The odds are that Japan may already be rolling into recession. Consumption has been buoyed by spending incentives; they expire this month. The Kan government is preparing a new round of such incentives, but the experience of other economies shows that a second round of such incentives has much less impact.

Most ominous is the trend in exports. Exports have led the Japanese economy over the last decade or so. It was almost a 50% decline in exports that took Japanese GDP down by a huge 8.9% from peak to trough in this latest recession. The rise in exports has accounted for 80% of the recovery since that trough which still has GDP 4.2% below the prior cyclical peak. The export data now shows a possibly significant outright downturn in exports already. This is striking because the world economy had still been recovering fairly strongly and Asia, led by 10% economic growth in China was still growing robustly.

Worse yet, the deterioration we are now seeing in Japanese exports do not reflect the strength in the yen this year.

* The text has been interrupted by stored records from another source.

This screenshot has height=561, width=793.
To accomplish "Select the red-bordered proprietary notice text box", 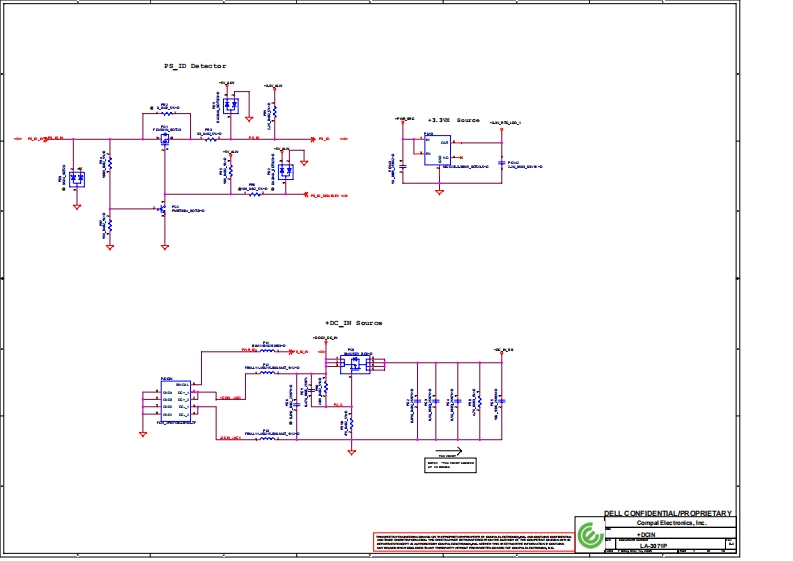I will click(x=473, y=541).
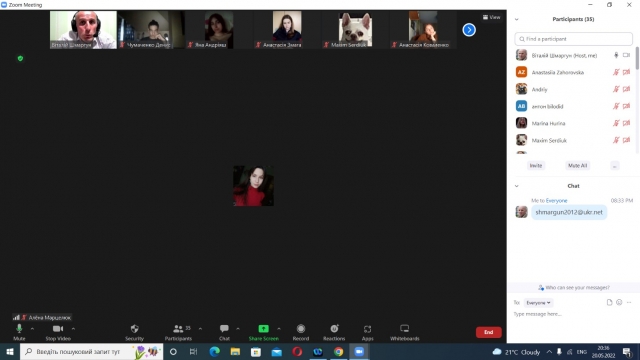The height and width of the screenshot is (360, 640).
Task: Toggle Anastasiia Zahorovska's microphone icon
Action: (x=616, y=72)
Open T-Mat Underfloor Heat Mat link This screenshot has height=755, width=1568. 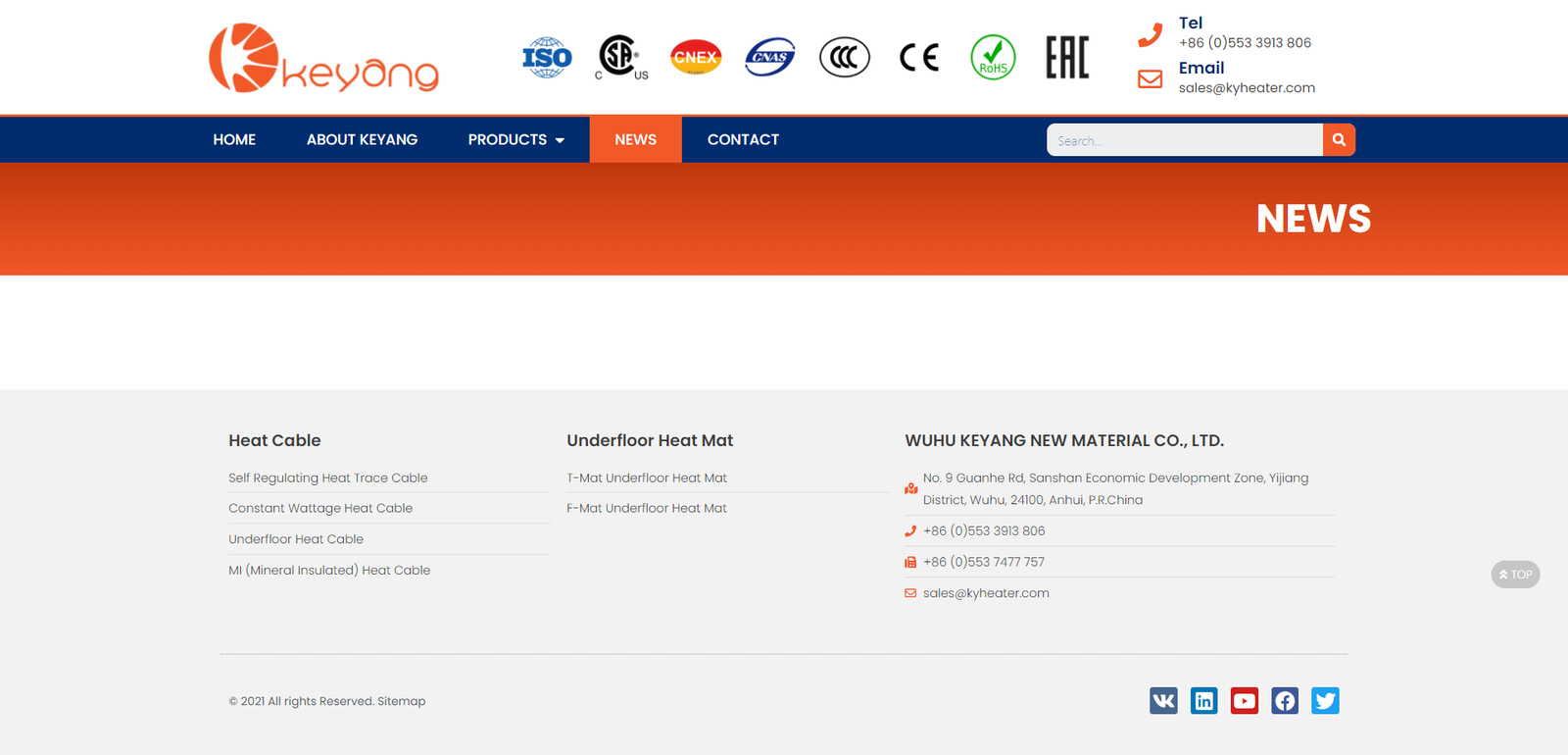tap(647, 478)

THE LAGS IN TRADE ARE LONG. The threat to Japan from the rising yen is that Japanese corporations are forced by the strong yen to move their production platforms to lower cost economies and thereby hollow out Japan. It takes a long time to make these business investment decisions and act on them. To the extent that "hollowing out" is now hurting Japanese exports, it reflects 95 to 100 yen to the dollar and not 83 yen to the dollar. A further adverse impact on Japanese exports and industrial production from recent yen strength could be huge. Already exports are weak and industrial production is rolling over even though Japanese firms report they can live with 95 yen to the dollar. The majority of Japanese industrial firms say they cannot live with 85 yen to the dollar. The deterioration in Japanese exports and industrial production we are seeing now could be much worse, all other things being equal, if the yen stays above 85 to the dollar.

Worse yet, the new China mega-investment boom is ongoing. Only the shortest lead time projects are in production, which are now competing with Japan. But, there is a huge surge in new Chinese production ahead which will compete with and substitute for Japanese exports. Exchange rate considerations aside, the secular trend whereby emerging Asia and especially China are competitively advancing on Japan will undermine Japan's exports and industrial production in the near to intermediate future.

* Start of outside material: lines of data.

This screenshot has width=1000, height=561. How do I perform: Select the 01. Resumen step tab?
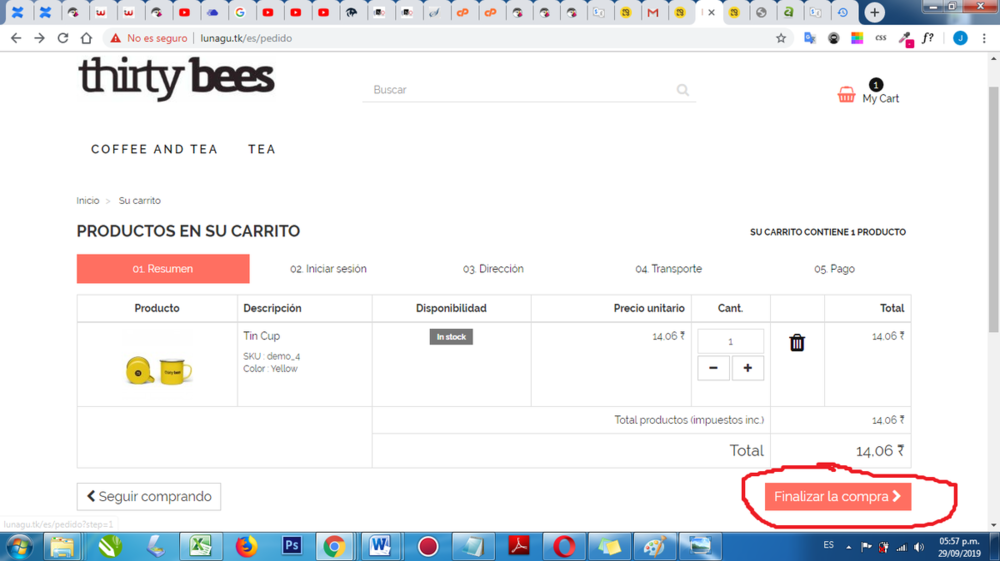point(163,269)
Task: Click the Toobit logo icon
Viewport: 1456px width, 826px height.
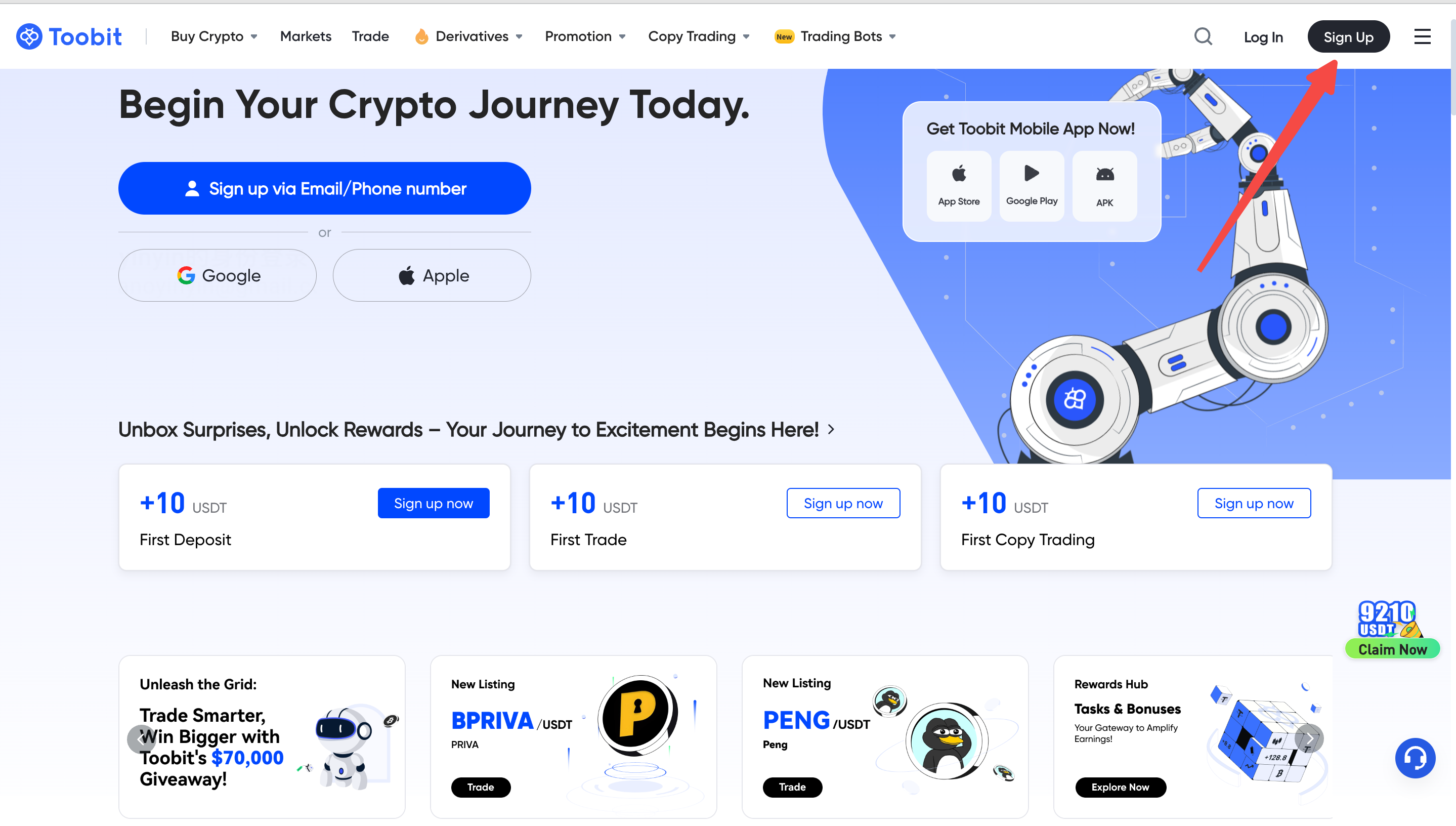Action: click(29, 35)
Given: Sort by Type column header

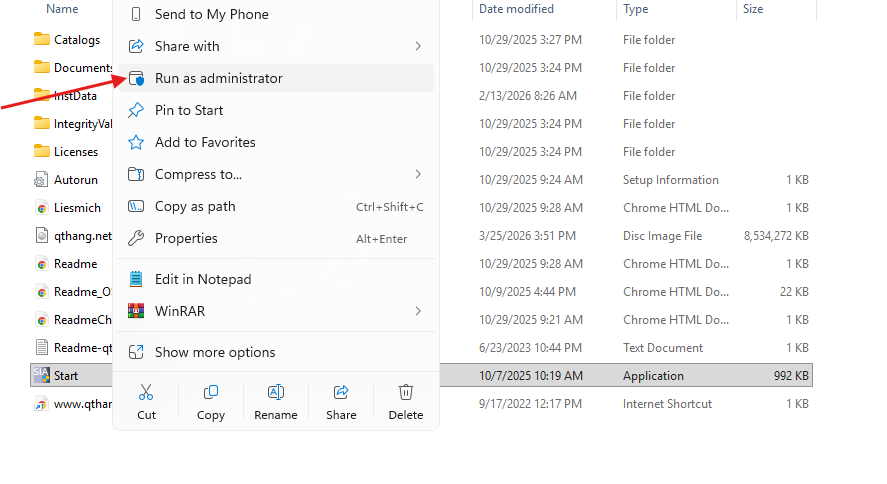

This deterioration is all happening in an overall still-strong global economy. What will happen to Japan if there is considerable global weakness ahead and the yen remains strong? The odds are that Japan will have another severe recession.

Japan truly appears to be the canary in the coal mine in regard to China's overinvestment which, coupled with yen strength, is hollowing out the former. We now have the spectacle of half of all Japanese industrial corporations saying they will have to move their production platforms out of Japan to low cost economies at 85 yen, and yet we see commentaries from Bloomberg's William Pesek "How I Learned to Stop Worrying and Love the Yen", suggesting that an even stronger yen "can be a magnet for the foreign investment that tends to avoid Japan."

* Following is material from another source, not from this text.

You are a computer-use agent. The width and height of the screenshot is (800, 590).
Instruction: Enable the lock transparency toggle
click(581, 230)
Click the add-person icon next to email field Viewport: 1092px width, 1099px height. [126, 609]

It was recently reported that the Band of Japan bought 2.12 trillion yen between August 28 and September 28. Apparently the BOJ continues to drag its feet. We have a market place that expects Helicopter Ben to engage in mega QE and believes a stubborn BOJ will resist intervening in the yen no matter how weak the Japanese economy has been and may be. This brilliant "expectations management" on the part of the BOJ now risks sending Japan into yet another recession while the rest of the world's economy is still growing. And China's ongoing purchases of yen bonds is both irresponsible and exacerbating this trend. This is the type of provocative behavior that could lead to real wars, let alone trade wars.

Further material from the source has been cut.